Es gibt wohl nur wenige Romane des 20. Jahrhunderts, die derart berühmt sind und viel geliebt werden, wie Jack Kerouacs „On the Road“. Im Westen sah sich die so genannte Beat-Generation vortrefflich verstanden, im Osten weitete das Buch den Blick auf Lebensmöglichkeiten jenseits verordneten Spießertums. Ein Sehnsuchts-Buch also.

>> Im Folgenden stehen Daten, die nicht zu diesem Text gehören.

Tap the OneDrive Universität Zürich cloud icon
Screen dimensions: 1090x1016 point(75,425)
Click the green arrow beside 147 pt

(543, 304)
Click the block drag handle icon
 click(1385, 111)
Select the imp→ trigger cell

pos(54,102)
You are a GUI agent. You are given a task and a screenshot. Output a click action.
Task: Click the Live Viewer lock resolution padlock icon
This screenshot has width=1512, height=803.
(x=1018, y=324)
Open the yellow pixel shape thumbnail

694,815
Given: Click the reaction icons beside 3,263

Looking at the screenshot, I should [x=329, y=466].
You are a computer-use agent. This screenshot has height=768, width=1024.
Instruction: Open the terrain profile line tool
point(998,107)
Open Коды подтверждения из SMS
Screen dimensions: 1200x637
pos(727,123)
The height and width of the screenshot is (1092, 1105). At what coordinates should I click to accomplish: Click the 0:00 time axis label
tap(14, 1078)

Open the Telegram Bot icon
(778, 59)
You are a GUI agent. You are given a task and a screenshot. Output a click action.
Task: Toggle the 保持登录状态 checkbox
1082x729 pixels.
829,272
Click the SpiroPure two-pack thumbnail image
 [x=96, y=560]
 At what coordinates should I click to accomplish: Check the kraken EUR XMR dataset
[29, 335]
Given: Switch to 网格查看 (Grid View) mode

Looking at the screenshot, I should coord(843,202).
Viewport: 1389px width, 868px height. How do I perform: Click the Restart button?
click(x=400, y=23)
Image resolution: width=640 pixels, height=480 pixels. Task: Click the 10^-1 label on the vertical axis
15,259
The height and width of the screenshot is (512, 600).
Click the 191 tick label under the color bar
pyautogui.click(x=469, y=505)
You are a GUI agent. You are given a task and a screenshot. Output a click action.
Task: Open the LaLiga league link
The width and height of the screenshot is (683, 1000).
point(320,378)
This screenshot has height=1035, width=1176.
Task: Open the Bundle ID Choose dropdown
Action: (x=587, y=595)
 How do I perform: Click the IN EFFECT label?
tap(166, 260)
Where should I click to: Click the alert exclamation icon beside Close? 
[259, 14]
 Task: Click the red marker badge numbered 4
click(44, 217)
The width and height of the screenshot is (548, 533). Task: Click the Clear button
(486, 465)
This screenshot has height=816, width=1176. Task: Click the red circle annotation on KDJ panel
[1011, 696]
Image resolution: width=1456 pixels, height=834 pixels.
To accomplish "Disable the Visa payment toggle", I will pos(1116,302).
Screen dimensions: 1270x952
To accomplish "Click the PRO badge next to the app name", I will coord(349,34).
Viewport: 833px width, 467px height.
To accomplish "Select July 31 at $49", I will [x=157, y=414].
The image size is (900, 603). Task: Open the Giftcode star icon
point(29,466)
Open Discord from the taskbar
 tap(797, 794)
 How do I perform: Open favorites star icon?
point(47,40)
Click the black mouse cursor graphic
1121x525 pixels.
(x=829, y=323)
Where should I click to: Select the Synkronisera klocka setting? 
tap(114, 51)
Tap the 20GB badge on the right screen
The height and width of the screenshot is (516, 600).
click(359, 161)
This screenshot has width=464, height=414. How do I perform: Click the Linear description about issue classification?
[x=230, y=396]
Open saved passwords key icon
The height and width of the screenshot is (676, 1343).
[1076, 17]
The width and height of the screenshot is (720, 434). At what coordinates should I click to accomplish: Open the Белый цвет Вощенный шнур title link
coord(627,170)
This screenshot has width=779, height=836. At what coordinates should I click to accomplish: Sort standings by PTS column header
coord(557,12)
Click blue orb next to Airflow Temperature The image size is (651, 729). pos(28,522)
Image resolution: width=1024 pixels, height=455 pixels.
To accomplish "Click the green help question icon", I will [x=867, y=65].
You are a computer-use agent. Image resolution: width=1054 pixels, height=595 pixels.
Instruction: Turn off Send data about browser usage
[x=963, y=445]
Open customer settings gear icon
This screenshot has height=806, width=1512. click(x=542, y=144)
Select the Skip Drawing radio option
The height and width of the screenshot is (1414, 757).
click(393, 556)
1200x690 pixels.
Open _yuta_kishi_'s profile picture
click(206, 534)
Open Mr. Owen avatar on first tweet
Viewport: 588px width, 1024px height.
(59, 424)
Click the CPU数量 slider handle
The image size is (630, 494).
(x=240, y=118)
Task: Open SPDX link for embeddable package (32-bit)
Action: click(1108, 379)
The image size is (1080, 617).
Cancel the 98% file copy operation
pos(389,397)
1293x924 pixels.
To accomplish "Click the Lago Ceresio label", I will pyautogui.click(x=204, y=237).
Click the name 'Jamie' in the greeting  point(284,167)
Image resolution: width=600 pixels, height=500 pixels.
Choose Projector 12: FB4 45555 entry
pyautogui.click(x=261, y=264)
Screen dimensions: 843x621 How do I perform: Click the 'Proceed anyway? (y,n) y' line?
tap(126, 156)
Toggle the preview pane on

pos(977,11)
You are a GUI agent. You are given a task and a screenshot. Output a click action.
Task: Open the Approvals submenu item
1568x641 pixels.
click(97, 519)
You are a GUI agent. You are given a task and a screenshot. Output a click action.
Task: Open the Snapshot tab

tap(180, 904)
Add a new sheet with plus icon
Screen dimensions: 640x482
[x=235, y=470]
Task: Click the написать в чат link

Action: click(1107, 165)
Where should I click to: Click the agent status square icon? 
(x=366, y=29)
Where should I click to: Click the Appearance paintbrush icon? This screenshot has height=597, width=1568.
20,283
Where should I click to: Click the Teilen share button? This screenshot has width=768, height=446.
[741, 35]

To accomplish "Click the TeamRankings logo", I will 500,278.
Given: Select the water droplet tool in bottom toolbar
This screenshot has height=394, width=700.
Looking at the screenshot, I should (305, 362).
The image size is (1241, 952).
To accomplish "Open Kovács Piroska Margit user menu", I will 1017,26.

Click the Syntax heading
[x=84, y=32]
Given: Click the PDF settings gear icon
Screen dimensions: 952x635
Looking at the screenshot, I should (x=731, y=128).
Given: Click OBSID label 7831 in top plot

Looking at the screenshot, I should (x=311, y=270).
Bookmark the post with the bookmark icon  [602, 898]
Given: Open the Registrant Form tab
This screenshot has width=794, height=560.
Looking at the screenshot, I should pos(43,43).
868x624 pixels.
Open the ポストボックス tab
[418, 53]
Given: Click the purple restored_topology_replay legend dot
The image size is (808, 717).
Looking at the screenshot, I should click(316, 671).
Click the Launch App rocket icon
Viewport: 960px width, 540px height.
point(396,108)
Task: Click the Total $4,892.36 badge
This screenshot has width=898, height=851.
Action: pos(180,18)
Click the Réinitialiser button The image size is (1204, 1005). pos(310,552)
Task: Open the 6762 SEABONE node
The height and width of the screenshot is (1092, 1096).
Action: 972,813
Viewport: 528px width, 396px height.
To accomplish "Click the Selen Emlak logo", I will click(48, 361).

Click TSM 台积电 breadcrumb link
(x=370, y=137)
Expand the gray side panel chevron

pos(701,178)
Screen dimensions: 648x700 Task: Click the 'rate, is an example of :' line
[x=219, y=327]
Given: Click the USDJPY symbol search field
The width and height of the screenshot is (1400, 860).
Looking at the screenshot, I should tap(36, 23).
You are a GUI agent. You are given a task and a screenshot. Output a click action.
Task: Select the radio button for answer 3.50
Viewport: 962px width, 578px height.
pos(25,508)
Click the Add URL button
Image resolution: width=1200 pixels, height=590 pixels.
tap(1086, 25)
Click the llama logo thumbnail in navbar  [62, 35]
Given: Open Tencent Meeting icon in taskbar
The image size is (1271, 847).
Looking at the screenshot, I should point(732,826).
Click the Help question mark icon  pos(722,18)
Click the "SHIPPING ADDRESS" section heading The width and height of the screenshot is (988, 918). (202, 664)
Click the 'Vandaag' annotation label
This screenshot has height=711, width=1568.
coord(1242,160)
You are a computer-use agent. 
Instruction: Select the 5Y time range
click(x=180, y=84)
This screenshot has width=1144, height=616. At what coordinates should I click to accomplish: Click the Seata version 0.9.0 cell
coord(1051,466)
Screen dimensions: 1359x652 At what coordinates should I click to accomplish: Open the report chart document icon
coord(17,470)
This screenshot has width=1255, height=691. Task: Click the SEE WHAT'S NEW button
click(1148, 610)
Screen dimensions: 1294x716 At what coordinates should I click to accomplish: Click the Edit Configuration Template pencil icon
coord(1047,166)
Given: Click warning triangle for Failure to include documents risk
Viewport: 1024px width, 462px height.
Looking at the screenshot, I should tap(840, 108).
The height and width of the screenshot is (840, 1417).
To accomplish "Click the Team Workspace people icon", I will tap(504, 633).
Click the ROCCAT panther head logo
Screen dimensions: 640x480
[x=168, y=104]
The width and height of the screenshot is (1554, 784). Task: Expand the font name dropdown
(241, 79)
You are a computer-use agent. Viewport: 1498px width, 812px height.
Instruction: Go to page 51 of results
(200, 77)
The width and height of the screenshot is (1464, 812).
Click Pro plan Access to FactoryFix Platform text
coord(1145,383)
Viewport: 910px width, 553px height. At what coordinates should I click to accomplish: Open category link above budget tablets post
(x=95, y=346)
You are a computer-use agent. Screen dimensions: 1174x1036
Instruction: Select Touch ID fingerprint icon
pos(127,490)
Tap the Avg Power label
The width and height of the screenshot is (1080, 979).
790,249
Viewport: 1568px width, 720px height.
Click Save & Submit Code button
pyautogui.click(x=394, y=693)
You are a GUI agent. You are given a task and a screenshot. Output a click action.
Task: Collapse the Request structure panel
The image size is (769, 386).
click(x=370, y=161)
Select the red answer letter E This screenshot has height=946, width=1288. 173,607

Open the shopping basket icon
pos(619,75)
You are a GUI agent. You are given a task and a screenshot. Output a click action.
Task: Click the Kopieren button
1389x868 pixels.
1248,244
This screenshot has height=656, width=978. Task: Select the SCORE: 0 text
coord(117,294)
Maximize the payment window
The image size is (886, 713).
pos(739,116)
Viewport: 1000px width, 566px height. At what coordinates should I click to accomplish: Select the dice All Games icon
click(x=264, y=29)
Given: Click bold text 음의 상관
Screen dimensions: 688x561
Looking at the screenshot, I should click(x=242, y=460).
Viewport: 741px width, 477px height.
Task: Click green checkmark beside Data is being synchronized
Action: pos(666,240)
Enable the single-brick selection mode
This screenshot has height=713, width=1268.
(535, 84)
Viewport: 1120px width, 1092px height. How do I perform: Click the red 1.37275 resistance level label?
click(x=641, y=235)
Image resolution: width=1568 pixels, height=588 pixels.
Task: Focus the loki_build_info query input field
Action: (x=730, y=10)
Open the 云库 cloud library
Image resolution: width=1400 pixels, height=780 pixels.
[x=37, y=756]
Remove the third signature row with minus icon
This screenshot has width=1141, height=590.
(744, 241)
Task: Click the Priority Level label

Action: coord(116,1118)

Dem brasilianischen Regisseur Walter Salles („Central Station“) muss man gehörigen Mut zugestehen, sich an eine Verfilmung gewagt zu haben. Die Kritiken sind gespalten. Und, ja: da gingen nicht alle Träume auf. Die notwendigen Kürzungen haben zu Verflachung geführt. Und doch. Auch der Film hat seine Stärken. Die gehen besonders auf das Konto von Sam Riley. Er spielt den Autor Sal, der sich 1947 mit einem Freund (Garrett Hedlund) und dessen Frau (Kristen Stewart) „on the road“ begibt, auf eine Tour einmal quer durch die USA. Freiheit ist ihr Ziel. Was sonst?! Drogen und Sex bereiten den Weg. Und Eskapaden, wie etwa Deans Scheidung von seiner Frau und die Heirat einer anderen (Kirsten Dunst). Und dann kommt auch noch ein Kind auf die Welt…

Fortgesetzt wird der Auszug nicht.